The original thing I replied to specifically spoke of someone talking about how much fun a class
would be once you reach level 7.
You are speaking of a completely different kind of person, and thus
of course I wasn't talking about that.
In my current 5e game, it took us a year of playing (somethin like 24+/- 4 hour sessions) to get to level 4 and we had a blast the whole time.
That's great for you. A lot of people--I would argue
most people--do not find such a glacially slow pace of levelling particularly fun. I, personally, have found such glacially-slow level pace to be extremely boring, nigh-infinitely frustrating, and directly causative of at least three distinct TPKs or "only one single person survived" situations. All three of which immediately led to the death of the campaign in question.
So much so that we can't imagine playing another edition of D&D really. In fact, we actually started at level 0 we like low powered play so much.

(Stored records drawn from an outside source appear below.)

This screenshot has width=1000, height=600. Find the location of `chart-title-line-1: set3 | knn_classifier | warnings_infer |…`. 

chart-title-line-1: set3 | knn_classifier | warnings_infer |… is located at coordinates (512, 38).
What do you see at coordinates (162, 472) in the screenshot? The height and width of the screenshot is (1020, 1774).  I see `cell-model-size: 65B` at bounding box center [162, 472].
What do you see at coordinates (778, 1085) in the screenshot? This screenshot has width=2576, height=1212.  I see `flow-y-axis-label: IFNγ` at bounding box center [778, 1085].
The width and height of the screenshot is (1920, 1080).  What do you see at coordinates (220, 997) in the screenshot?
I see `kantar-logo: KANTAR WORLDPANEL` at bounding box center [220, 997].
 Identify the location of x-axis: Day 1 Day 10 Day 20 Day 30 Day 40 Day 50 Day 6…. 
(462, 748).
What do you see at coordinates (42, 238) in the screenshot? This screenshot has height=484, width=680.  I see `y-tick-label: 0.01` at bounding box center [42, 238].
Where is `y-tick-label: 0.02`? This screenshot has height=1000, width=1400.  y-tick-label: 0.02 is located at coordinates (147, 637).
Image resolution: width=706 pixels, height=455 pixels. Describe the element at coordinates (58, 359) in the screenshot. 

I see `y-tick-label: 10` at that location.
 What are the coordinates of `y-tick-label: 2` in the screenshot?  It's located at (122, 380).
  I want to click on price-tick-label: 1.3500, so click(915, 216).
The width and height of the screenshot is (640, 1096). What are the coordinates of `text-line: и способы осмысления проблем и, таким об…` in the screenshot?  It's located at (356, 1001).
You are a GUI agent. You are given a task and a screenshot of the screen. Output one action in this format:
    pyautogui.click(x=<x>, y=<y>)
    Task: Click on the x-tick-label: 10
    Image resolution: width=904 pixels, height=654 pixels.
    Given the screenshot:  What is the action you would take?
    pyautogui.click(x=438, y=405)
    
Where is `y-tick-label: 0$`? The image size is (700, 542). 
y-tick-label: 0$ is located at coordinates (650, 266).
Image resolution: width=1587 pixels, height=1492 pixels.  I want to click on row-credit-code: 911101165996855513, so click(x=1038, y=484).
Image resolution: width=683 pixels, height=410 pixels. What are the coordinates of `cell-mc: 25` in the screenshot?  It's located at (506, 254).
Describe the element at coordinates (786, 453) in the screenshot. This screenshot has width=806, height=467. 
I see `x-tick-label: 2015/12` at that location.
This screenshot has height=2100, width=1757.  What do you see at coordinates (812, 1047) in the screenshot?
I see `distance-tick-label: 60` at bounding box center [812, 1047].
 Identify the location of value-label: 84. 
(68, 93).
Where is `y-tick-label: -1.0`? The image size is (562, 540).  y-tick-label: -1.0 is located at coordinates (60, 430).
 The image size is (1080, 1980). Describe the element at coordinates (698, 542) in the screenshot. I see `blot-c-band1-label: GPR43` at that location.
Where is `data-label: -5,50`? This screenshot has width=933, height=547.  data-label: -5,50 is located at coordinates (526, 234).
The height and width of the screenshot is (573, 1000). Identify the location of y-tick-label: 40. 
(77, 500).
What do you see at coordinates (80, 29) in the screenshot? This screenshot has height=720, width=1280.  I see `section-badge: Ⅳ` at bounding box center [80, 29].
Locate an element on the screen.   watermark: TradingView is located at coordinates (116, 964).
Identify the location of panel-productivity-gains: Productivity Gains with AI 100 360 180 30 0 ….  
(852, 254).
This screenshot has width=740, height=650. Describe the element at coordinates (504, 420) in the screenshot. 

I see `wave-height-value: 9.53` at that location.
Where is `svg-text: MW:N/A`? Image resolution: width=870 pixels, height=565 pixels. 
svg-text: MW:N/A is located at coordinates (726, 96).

Awesome! I would never want to play at your table, but I'm glad you've found stuff you like. Personally, I would very much prefer that the game actually include "Novice Level" rules, so that you can have your nigh-infinitely-spooled-out "zero-to-slightly-more-than-zero" experience, without forcing
me to be trapped in that experience for months or
years on end. With well-crafted, front-and-center "Novice Level" rules, you could have an experience actually
designed to do what you want, for just about as long as you could possibly want (especially if it includes 13A-style "incremental advance" rules)...and nobody who
doesn't want that experience ever has to touch it. Literally a win for everyone involved except the initial design team, who would have slightly more design workload, something I'm quite okay with.
To me the lower levels are there for those you enjoy them. If you don't enjoy them you can just start at level 3 or 5, like many of the WotC adventures do.
In my experience, well over 95% of all DMs refuse to ever start at anything other than level 1. Because it's level 1. 1 is where you
start. It's the first number. That's what 1st
means. It's first. So you should always start at 1st level. Fragile characters? Nahhh, everything will be
fiiiiine, they assure me. (Oops, TPK.
Again.) Inability to address common problems? JUST BE
CLEVER, 4HEAD! Hoping to actually see some of the stronger spells or magic items or monsters or allies? No no no, you haven't
earned that yet!!! JUST WAIT ANOTHER
THREE YEARS.
I have beaten my head against this wall so many times, I've got scars on top of scars on top of scars. It never,
ever changes, and for folks like me who feel absolutely
trapped by this low-level experience and are DESPERATE to get out, it's hard to communicate exactly how infuriated I am by all this--and how much it makes me loathe playing 5e in most cases.